I'm really amazed to see this here - I was his student back in the 1980s when he was a professor at Syracuse University. I implemented the virtual machine for his language Joyce which a hybrid of Tony Hoare's CSP with a Pascal syntax. Great times!
Also I was his teaching assistant for the course based on this book for a few semesters.
“The author examines the synchronization features of Java and finds that they are insecure variants of his earliest ideas in parallel programming published in 1972–73. The claim that Java supports monitors is shown to be false. The author concludes that Java ignores the last twenty-five years of research in parallel programming languages."
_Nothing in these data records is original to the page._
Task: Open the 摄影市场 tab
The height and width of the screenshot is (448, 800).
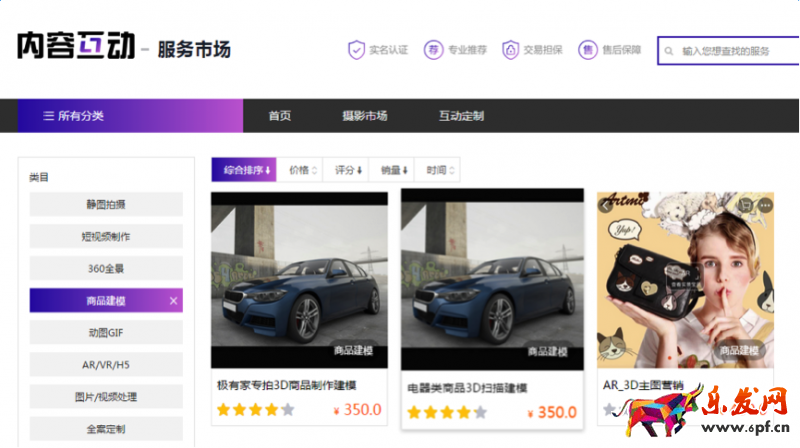Action: (x=364, y=116)
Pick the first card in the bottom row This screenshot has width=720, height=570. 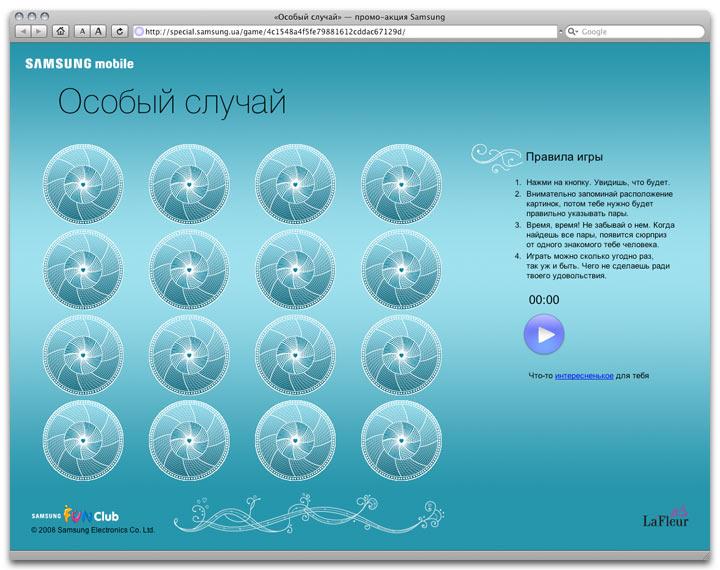point(83,441)
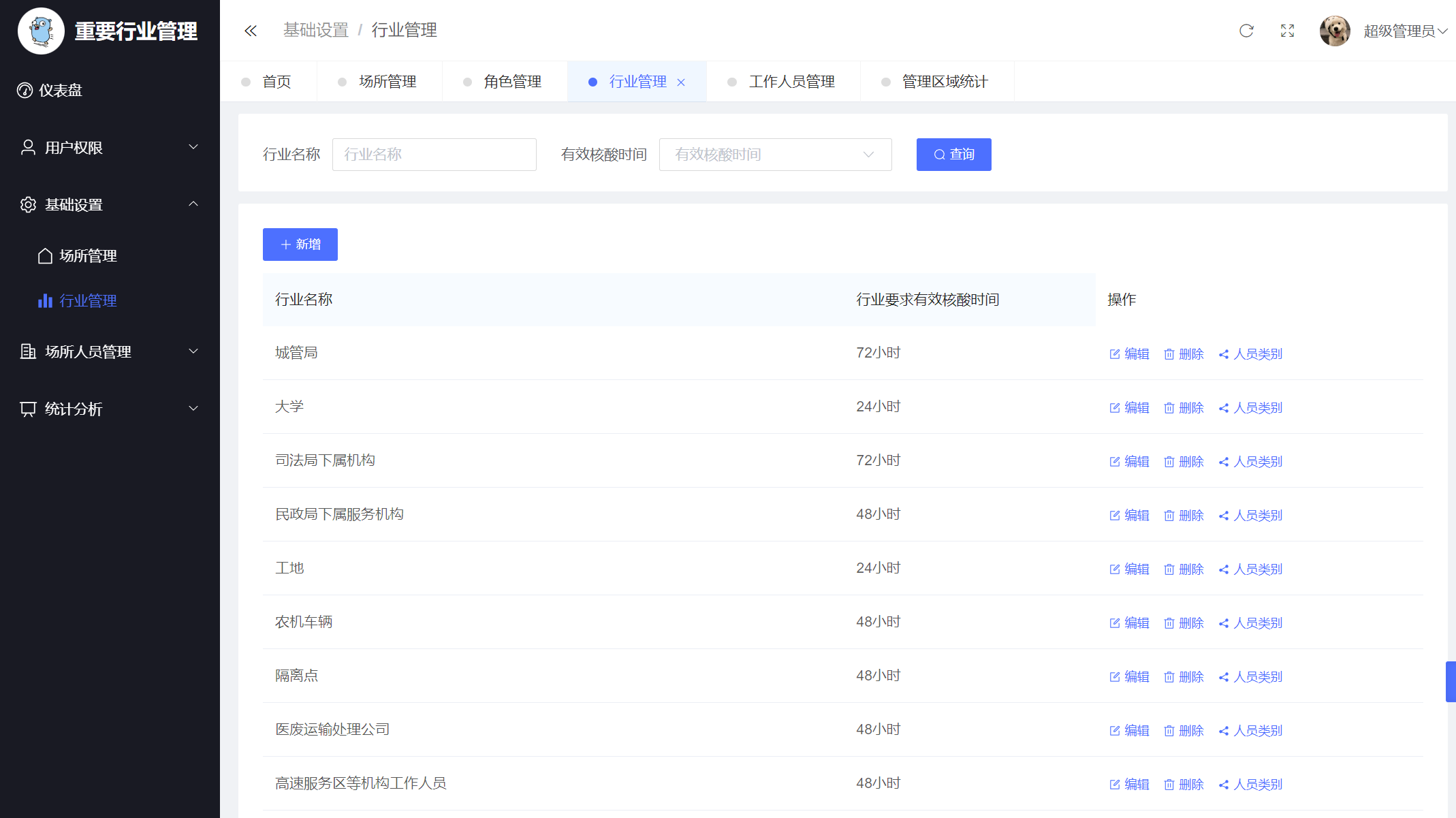This screenshot has height=818, width=1456.
Task: Click the 查询 search button
Action: pos(953,155)
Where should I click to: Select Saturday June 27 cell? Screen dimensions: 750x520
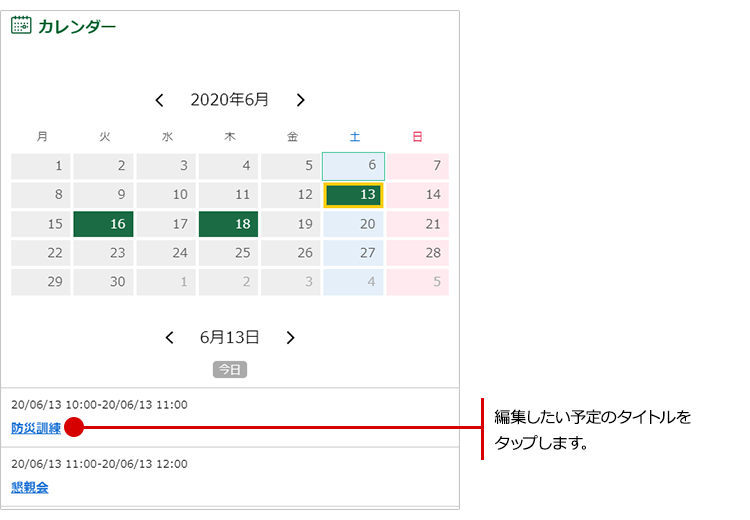click(x=354, y=253)
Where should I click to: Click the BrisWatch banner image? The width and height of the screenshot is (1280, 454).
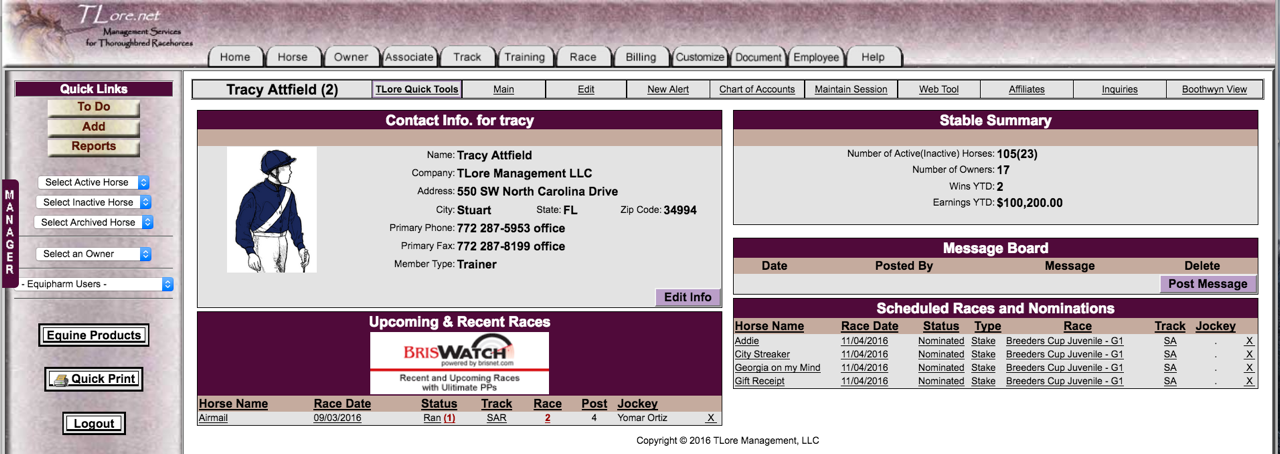click(459, 362)
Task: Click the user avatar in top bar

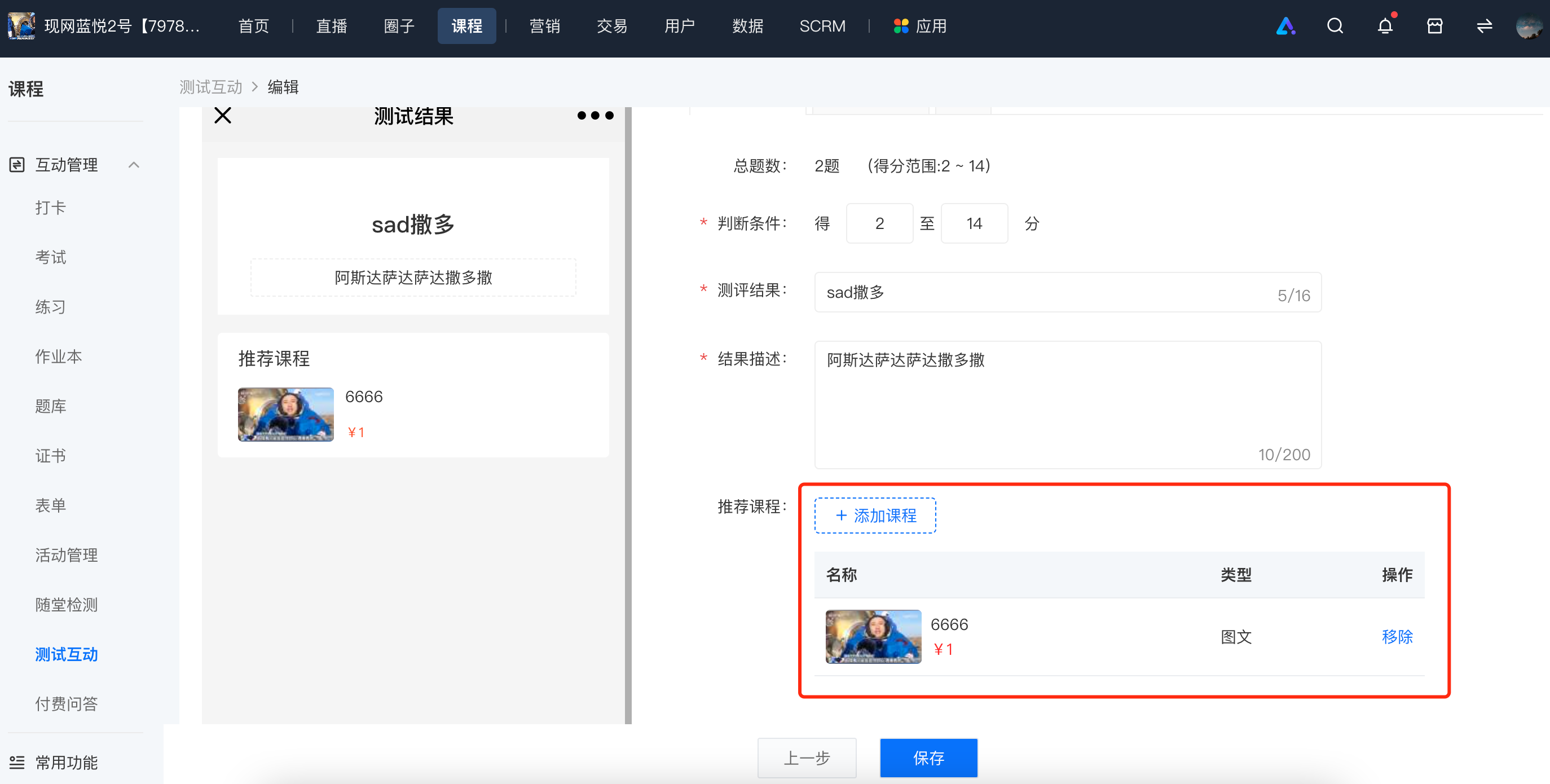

I'd like to start with saying that I love such titles (both writing myself and reading others'). I also to check up such claims, so opened up that PDF.
First of all, it's not "book", but a short article (10 pages). Then another quote from it:
> In this paper I examine the synchronization features of Java to discover their origin and determine if they live up to the standards set by the invention of monitors and Concurrent Pascal a quarter of a century ago.
So, the claim being made that Java doesn't support Concurrent Pascal's "monitors". And Captain Obvious agrees, because Java support's Java's monitors, d'uh. Though author puts that as if he owned a trademark for the word "monitor". Maybe he did.
Then he complains that Java allows to write not just fully decoupled threads, but those which share state too. He argues that there should be synchro police hand-holding everyone and not letting them shoot themselves in the feet. He's also apparently oblivious of all of the lock-free paradigm, because well, his Concurrent Pascal's "monitor" is panacea for all the times and uses. So oops, Java adopted a free-will approach instead.
He concludes with the following:
> The 1980s will probably be remembered as the decade in which programmers took a gigantic step backwards by switching from secure Pascal-like languages to insecure C-like languages.
> "In our conversation she talks about what that transition was like as well as why it is important to increase the diversity in the field and how C has grievously wounded the study of computer science."
I very much feel for those gals and guys. I may imagine the outrage that generation felt about C could be compared to that which our generation, rurban, feels about JavaScript.
I believe all his notable scientific works were in English. You can find some minor articles in Danish, e.g. this announcement of the RC4000 in an engineering periodical: https://datamuseum.dk/w/images/d/da/Rc4000d.pdf
Only you can answer questions of relevancy wrt your topics of interest. Think about this for a second: relevancy for 'today' yields such a broad area that, I dare say, no one here or elsewhere will have a satisfying answer _for you_.
Relevant to Systems Programming Languages today, or even modern operating systems. Sorry my English is bad but basically are these books about general principles that don't get outdated.
Ah, I would say that, to some extent they are of historical, as opposed to practical, value. That is, if you just wanted to implement an OS using modern best practices then these works might not be as relevant as other, much more recent works.
However, many of the fundamental themes, principles, and considerations are unchanged in the intervening years, and often clearer in earlier, simpler systems. And you can find forgotten gems.